Sinusitis or sinus infection can cause pain and discomfort in the mouth and result in sinus tooth pain. The pain is mainly due to the pressure created in maxillary sinuses that sit at the back of cheekbones. Many people misunderstand sinus tooth pain and often mix it with other types of toothache that may be caused by cavities, periodontal disease, or impacted wisdom teeth.
What are the reasons behind Sinus Infections?
A sinus infection occurs when bacteria or viruses from the nose enter the sinuses. To help you assess whether you have a sinus tooth pain or a toothache caused by something else, take note of symptoms that occur in addition to pain around the upper teeth, eyes, or cheekbones.

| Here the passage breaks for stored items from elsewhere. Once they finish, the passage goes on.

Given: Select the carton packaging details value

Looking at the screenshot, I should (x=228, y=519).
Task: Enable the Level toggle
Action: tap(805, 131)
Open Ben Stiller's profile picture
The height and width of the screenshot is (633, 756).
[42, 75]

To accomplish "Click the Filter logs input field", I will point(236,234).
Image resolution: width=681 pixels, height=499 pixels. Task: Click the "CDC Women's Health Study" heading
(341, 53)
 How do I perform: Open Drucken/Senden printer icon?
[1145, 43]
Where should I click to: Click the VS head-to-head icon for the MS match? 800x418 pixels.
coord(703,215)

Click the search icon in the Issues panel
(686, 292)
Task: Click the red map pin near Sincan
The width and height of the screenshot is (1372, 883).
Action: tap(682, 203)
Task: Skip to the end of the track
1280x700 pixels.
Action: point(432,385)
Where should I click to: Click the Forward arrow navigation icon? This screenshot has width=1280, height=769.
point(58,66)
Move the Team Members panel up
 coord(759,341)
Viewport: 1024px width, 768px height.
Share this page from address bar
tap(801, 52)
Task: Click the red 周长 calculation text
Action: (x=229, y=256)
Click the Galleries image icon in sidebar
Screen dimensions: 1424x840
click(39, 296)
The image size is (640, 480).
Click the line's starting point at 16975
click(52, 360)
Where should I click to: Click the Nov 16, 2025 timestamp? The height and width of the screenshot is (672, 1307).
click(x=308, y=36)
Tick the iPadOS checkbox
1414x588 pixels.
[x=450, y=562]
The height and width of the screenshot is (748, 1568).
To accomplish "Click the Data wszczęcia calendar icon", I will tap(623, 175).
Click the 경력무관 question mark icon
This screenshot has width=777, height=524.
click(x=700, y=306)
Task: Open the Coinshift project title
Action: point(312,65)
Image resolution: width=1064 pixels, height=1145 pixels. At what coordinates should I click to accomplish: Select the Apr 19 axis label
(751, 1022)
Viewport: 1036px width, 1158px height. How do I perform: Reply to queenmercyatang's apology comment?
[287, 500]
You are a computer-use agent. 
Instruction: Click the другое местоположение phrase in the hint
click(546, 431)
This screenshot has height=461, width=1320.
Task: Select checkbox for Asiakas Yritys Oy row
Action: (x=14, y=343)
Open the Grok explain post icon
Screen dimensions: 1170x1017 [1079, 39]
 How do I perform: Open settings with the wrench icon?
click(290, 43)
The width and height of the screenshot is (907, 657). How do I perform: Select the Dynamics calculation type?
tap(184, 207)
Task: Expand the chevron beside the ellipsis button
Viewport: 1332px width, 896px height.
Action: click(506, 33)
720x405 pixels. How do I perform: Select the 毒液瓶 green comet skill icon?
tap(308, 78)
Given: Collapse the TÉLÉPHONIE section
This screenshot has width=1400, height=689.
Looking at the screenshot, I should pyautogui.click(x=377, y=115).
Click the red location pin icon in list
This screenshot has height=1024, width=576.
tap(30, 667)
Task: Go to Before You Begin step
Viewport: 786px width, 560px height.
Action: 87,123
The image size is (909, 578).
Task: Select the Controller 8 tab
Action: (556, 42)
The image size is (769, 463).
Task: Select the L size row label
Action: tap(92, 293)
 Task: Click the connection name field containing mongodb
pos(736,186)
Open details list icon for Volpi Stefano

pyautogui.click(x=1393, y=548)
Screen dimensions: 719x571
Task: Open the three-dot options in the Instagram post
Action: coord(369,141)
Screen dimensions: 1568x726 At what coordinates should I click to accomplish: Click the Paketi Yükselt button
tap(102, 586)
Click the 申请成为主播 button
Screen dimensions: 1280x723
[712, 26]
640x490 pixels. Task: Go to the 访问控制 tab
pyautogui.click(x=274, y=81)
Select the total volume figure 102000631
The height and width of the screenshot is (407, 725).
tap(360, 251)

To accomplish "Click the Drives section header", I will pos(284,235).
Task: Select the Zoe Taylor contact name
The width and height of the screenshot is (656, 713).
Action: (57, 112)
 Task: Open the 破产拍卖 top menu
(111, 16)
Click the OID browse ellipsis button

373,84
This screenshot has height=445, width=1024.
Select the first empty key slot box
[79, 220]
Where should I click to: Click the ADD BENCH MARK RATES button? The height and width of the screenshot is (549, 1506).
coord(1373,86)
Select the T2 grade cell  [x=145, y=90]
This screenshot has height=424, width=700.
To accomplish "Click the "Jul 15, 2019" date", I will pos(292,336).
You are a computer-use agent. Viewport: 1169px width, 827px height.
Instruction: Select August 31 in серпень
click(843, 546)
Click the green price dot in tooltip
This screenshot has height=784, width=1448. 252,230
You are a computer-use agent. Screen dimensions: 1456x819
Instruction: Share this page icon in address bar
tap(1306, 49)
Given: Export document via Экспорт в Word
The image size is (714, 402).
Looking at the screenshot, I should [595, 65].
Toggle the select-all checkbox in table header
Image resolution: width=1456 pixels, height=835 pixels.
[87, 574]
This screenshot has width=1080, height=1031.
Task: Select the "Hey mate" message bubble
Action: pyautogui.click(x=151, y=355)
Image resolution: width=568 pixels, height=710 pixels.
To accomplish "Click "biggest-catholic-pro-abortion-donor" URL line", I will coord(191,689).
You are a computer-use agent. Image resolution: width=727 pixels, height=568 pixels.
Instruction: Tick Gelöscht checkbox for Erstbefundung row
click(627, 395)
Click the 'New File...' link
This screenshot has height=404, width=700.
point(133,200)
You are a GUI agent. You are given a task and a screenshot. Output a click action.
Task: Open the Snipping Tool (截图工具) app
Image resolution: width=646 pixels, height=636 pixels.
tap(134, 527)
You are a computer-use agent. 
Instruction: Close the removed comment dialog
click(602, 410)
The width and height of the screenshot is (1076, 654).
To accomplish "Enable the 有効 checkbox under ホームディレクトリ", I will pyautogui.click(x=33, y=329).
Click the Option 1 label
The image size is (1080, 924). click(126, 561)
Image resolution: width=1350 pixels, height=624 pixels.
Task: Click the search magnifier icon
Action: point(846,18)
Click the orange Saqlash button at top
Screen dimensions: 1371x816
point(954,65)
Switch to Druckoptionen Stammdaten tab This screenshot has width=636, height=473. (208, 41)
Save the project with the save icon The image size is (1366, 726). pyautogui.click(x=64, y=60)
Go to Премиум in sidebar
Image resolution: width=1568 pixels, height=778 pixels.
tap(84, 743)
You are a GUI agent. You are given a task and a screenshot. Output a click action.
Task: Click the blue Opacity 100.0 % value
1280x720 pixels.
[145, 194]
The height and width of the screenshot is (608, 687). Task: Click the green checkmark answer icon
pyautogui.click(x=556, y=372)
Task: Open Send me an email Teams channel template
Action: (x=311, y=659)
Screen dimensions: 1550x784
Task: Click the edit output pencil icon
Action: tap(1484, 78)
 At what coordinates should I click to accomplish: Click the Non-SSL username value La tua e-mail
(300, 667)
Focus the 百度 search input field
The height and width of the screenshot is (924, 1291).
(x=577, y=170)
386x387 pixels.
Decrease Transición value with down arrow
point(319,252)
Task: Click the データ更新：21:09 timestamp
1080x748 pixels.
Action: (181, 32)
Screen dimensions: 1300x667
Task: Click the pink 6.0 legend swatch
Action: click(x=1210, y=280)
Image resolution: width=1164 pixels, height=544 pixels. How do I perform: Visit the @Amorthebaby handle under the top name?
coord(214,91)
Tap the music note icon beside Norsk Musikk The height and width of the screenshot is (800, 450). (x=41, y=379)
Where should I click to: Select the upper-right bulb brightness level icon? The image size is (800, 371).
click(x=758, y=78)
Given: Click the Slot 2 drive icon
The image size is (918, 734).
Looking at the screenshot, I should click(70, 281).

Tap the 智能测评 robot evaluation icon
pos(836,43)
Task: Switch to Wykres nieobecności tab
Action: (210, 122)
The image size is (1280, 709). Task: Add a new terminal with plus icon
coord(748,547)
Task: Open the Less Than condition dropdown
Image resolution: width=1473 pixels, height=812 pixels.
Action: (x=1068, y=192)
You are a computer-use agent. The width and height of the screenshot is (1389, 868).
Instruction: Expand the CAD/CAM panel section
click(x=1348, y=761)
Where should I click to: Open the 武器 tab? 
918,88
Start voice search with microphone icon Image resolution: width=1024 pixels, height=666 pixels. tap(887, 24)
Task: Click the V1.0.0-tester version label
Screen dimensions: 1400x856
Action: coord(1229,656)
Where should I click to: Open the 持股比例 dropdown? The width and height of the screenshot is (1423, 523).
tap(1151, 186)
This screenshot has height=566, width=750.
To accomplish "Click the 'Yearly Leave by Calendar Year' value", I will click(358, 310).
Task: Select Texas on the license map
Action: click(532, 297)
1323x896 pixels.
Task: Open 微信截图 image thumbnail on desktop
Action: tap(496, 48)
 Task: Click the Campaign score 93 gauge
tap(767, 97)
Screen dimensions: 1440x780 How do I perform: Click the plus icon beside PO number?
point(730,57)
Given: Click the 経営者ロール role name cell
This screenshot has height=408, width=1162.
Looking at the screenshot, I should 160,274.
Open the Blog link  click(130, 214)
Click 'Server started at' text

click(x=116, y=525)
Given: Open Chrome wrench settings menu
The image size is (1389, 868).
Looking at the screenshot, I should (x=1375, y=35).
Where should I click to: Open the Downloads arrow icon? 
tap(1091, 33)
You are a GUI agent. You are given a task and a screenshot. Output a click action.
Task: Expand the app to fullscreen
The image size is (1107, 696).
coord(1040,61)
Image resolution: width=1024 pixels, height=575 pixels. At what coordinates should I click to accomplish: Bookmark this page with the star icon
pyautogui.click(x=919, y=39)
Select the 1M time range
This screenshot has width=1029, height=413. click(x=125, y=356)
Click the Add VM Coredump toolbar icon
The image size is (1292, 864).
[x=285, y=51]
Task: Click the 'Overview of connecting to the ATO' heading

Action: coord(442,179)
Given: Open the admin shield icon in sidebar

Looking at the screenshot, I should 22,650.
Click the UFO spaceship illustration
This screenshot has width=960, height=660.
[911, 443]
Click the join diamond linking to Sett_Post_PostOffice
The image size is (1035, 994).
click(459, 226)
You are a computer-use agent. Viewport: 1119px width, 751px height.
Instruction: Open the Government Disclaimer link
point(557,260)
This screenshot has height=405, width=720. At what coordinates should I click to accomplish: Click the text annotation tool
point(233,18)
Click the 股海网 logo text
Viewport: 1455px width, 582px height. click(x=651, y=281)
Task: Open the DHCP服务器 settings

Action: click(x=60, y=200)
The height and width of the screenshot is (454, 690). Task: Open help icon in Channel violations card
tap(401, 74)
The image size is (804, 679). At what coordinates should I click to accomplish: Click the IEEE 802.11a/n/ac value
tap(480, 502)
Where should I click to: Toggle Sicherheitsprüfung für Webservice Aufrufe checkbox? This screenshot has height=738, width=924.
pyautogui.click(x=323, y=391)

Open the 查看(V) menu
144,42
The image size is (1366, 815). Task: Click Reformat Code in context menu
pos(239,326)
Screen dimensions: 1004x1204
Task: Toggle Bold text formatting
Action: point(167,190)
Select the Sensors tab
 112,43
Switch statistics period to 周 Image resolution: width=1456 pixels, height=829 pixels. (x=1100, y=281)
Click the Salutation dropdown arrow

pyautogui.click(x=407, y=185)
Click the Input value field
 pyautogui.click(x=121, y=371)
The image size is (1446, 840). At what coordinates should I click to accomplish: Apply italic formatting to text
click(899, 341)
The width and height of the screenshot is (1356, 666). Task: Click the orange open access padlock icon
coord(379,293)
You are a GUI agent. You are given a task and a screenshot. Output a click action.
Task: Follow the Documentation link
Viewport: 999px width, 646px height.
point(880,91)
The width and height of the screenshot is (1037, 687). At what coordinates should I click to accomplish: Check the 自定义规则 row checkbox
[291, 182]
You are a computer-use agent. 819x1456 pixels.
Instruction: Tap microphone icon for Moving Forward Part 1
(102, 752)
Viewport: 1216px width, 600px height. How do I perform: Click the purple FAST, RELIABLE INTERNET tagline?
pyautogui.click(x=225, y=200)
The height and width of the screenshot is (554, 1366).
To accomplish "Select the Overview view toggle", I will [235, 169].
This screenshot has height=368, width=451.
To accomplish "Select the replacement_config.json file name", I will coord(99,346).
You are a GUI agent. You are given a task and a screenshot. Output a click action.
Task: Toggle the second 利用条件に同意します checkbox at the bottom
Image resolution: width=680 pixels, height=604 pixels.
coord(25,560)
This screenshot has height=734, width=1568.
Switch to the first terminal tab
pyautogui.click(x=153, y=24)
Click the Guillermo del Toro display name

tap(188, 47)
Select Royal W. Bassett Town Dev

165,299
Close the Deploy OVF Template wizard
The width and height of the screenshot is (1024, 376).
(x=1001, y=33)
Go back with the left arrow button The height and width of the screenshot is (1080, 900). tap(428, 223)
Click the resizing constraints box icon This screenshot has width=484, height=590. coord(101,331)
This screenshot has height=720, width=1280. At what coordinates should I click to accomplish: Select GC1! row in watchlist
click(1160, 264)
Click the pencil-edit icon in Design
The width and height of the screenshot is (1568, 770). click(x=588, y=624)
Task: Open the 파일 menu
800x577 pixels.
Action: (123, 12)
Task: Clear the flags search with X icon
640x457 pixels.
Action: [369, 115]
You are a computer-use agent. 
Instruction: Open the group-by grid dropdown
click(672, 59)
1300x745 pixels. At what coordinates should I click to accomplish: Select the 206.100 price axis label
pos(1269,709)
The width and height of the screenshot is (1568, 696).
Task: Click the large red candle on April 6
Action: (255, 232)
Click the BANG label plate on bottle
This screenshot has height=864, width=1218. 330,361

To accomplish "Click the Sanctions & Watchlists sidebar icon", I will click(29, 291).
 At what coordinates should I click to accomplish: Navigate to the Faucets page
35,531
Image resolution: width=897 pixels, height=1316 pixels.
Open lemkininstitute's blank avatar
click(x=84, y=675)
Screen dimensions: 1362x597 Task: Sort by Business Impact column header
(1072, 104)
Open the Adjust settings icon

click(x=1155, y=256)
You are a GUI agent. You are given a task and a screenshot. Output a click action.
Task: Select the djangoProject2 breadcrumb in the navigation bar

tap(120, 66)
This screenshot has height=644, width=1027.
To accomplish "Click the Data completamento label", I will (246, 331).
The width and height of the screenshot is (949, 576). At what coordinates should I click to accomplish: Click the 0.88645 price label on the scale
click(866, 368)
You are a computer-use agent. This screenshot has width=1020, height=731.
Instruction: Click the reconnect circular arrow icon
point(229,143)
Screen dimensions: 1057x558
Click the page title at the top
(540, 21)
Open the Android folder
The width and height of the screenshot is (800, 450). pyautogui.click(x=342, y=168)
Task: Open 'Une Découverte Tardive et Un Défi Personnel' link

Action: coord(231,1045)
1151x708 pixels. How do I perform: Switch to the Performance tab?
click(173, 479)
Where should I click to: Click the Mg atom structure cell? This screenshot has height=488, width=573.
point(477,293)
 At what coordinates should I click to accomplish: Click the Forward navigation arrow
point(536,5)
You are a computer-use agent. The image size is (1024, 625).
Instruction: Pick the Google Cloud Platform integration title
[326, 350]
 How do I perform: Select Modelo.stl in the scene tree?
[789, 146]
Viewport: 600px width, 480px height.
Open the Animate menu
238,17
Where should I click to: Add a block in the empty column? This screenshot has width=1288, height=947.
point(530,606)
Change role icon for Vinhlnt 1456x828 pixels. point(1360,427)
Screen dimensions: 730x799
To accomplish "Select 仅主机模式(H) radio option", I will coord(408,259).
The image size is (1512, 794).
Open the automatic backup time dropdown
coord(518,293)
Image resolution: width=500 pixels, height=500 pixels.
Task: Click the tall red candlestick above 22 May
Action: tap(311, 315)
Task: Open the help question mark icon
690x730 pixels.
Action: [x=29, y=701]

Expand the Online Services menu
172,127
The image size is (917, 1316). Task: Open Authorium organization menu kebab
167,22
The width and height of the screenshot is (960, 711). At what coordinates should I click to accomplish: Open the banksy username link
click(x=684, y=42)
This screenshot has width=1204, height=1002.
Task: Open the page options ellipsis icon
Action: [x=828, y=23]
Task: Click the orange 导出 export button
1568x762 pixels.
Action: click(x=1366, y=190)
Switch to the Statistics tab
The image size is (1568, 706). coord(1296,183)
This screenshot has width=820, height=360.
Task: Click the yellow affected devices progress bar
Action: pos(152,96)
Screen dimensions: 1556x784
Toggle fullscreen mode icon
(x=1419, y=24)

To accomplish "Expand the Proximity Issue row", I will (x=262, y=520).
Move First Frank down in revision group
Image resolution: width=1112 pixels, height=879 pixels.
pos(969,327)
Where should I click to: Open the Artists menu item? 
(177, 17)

The main cause of sinus infections is the bacteria that reside in the nose and finds a path to the sinuses. If the tooth pain you are experiencing is caused by a sinus infection, your eyes, upper teeth, or cheekbones might hurt. To make sure it is a sinus tooth pain, keep an eye on some additional signs and symptoms.
What are the symptoms of a sinus infection?
Maxillary sinusitis can be acute or chronic, and here are the symptoms of each:
Acute maxillary sinusitis signs:
- Bad breath
- Runny nose
- Red, swollen or tender cheekbones
- Pain that worsens when you sit rather than when you lay down
Chronic maxillary sinusitis symptoms:
- Continuous sinus tooth pain
- Pain and discomfort that elevates when having a cold or allergic reaction
If you have continuous sinus tooth pain or toothache, don’t wait for things to get better on their own. When left untreated for long, a sinus infection can worsen and lead to severe conditions. Schedule an appointment with your dentist and get treatment for sinus tooth pain from the sinus infection. Early diagnosis and treatment are always better.
Side Effects of Sinus Infection
One of the most common and irritating side effects of sinusitis is the impact on breathing habits. Those affected often start breathing from the mouth that results in a dry mouth. A dry mouth is an embarrassing condition that can increase your chances of getting several oral issues. Saliva helps wash away the food debris left after eating and also helps digest it. A dry mouth means less saliva and an increased risk of gum inflammation and tooth decay.
Preventing Dry Mouth
Several ways can help you get rid of dry mouth caused by the sinus infection tooth pain. One of the best things you can do is drink plenty of water to keep your mouth wet. Brush your teeth daily using fluoride toothpaste and use mouth rinse. Also, try to breathe through your nose, so you become habitual of doing so.
Getting rid of tooth pain from sinusitis
The first line of defense against sinus infection tooth pain is antibiotics or antihistamines. If the pain and discomfort are due to bruxism, you may have to wear a nightguard. If the reason behind sinus toothache is tooth damage or cavities, you may need dental fillings.